In 2012, the U.S. Department of Agriculture estimated New York produced 360,000 gallons of syrup. The cost per gallon to producers varies, ranging last year between $35 and $73 per gallon. At $50 per gallon, that translates to $18 million in income for New York producers.
The USDA placed New York second, behind Vermont, in maple syrup production in 2012 and tied with Maine. New York’s most recent maple census counted 2.07 million taps.
The New York State Maple Producers Association, which lists more than 500 “sugarmakers” on its membership list and which promotes tours, recipes and maple-themed events on its NYSMaple.com website, stresses the timelessness of syrupmaking. The Senate House event will recreate maple sugar processes and products of the 1700s.
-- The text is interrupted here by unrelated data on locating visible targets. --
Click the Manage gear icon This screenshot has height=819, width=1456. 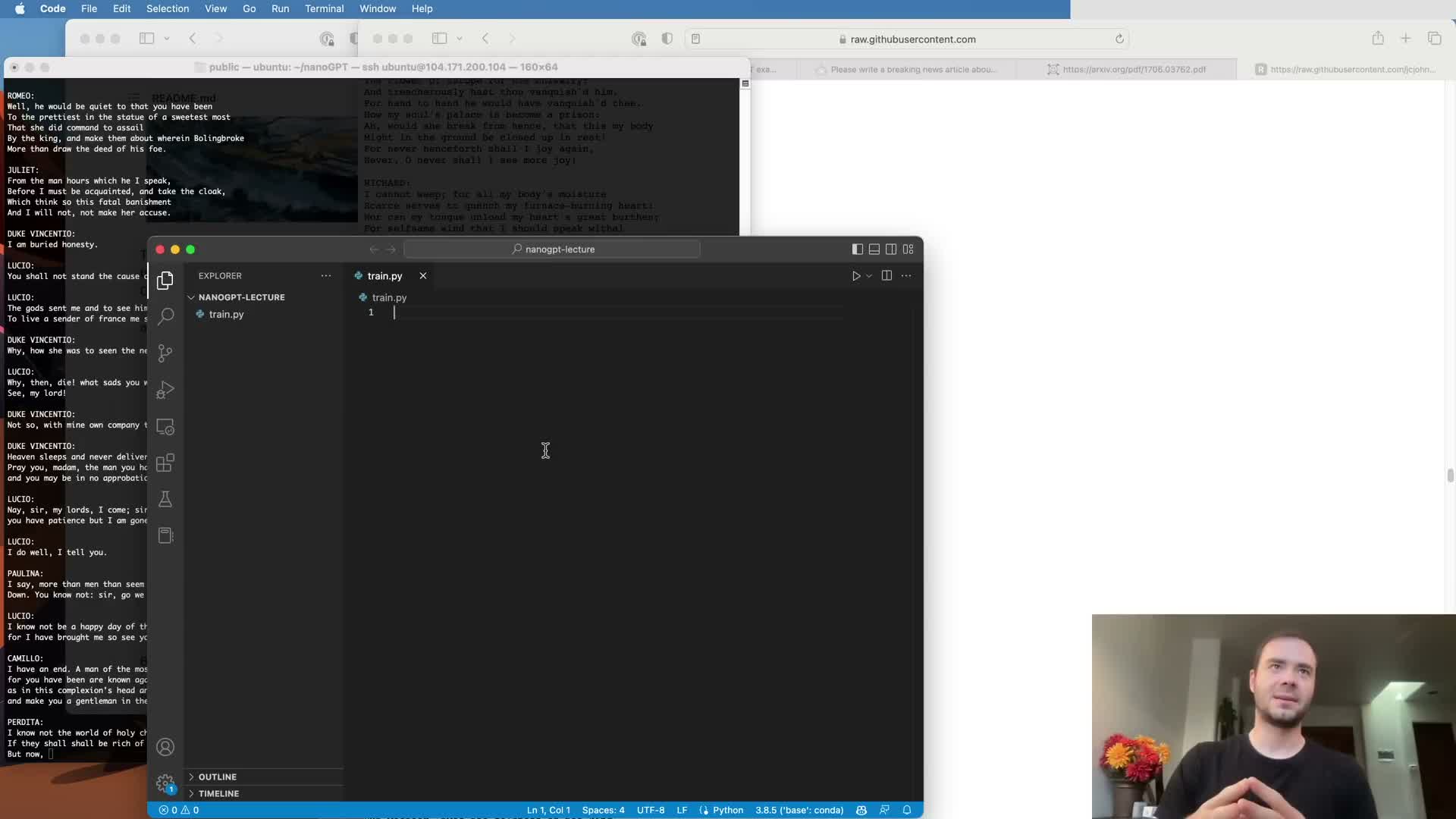[x=165, y=783]
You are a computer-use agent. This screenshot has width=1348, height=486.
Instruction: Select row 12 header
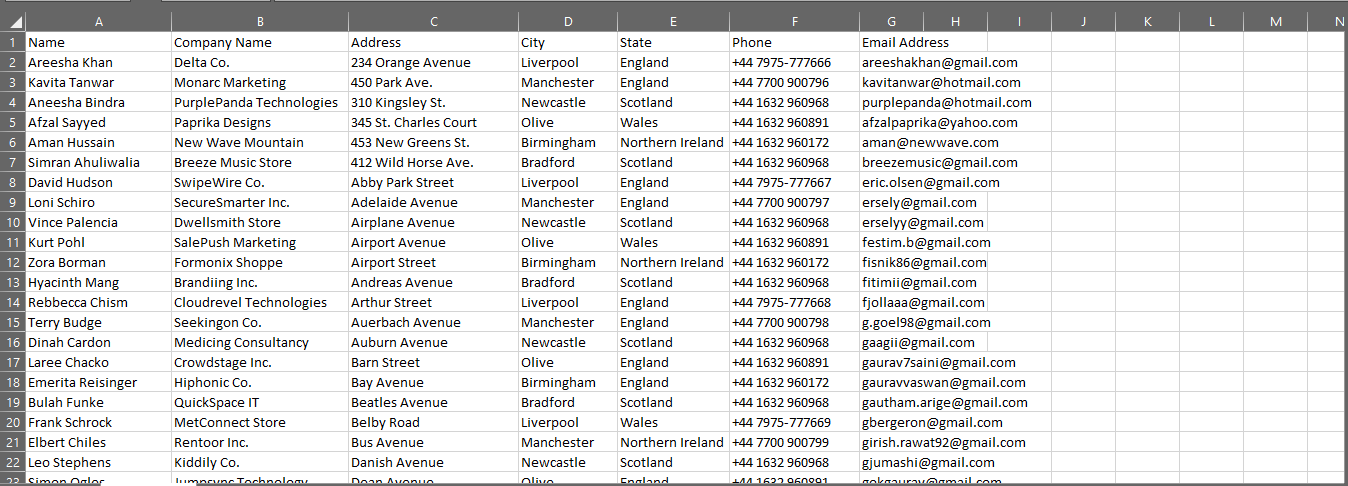[x=12, y=263]
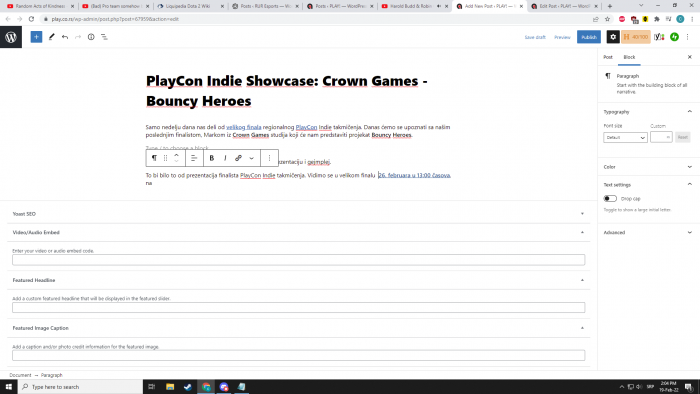Switch to the Post sidebar tab
Screen dimensions: 700x394
608,57
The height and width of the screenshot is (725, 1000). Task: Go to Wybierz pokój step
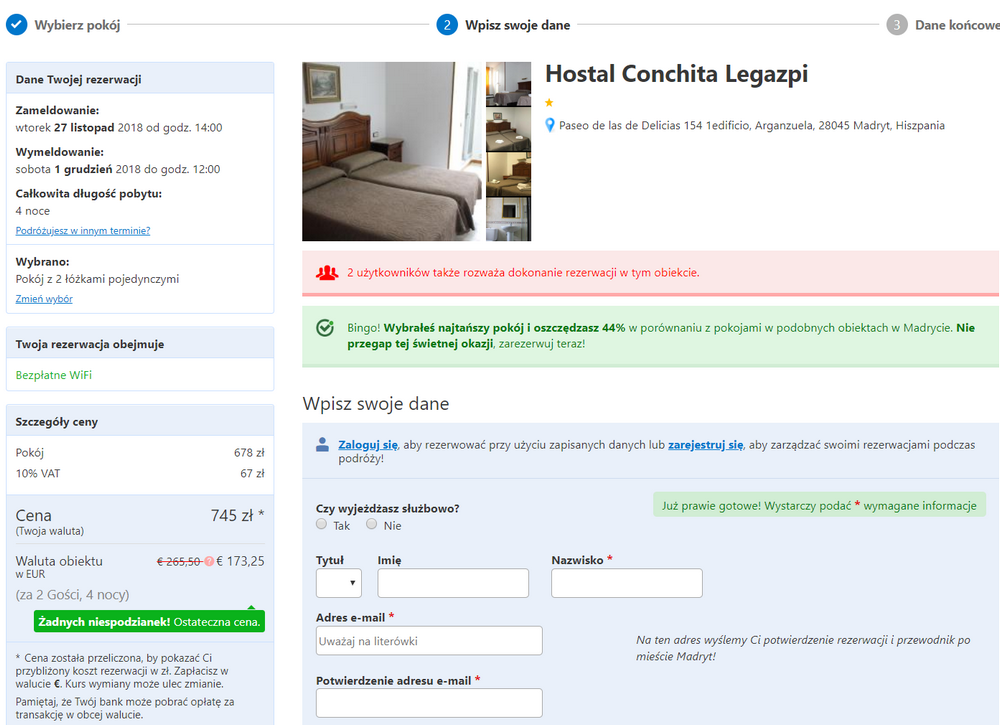77,25
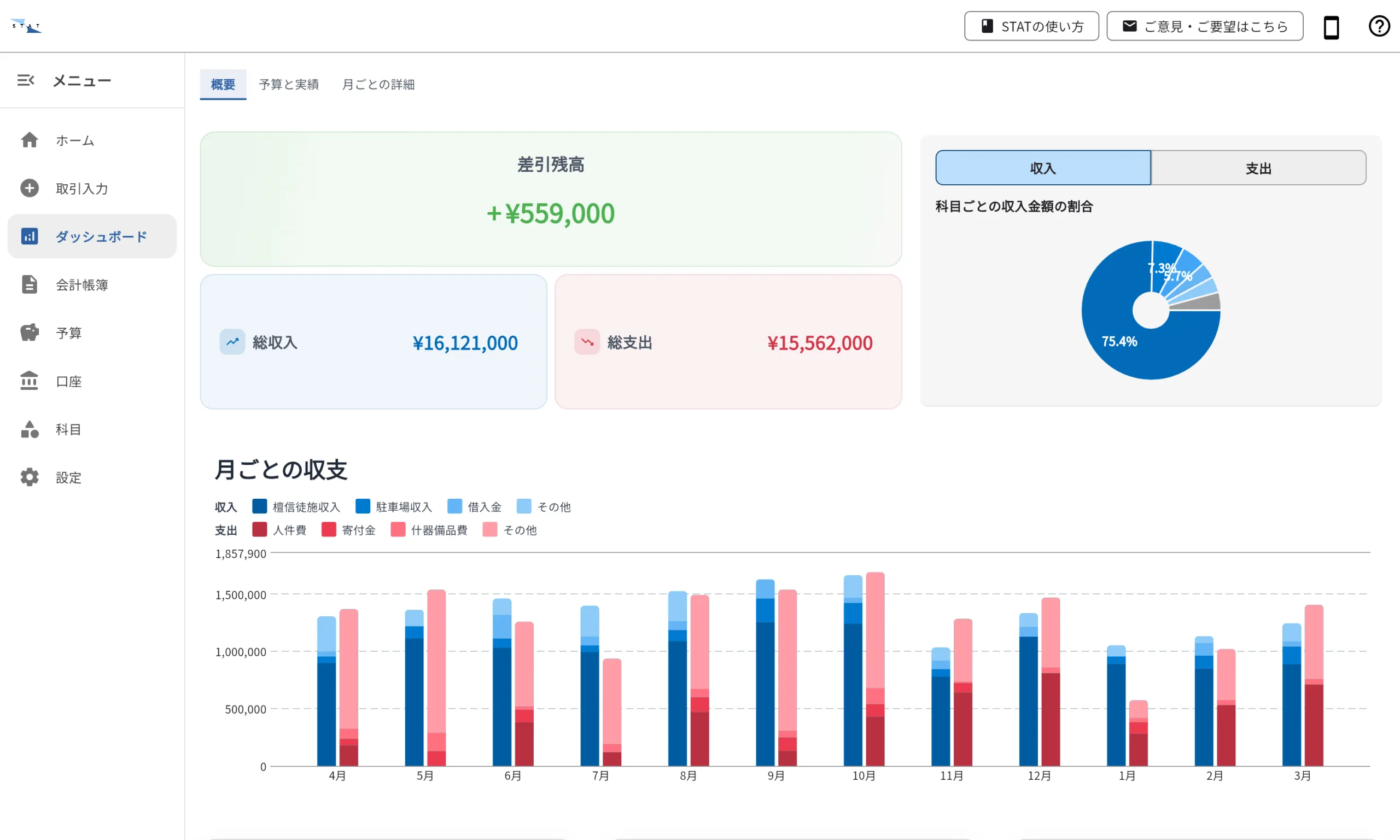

Maple syrup has its roots in Native American culture and is even the theme of an Iroquois legend. Modernity cannot intrude too much, as the sugar bushes by their very nature are old forests and it still takes about 47 gallons of sap to produce a gallon of syrup.
The association website offers an interactive map where one can punch in a zip code and a travel radius to find a sugarhouse within convenient driving distance.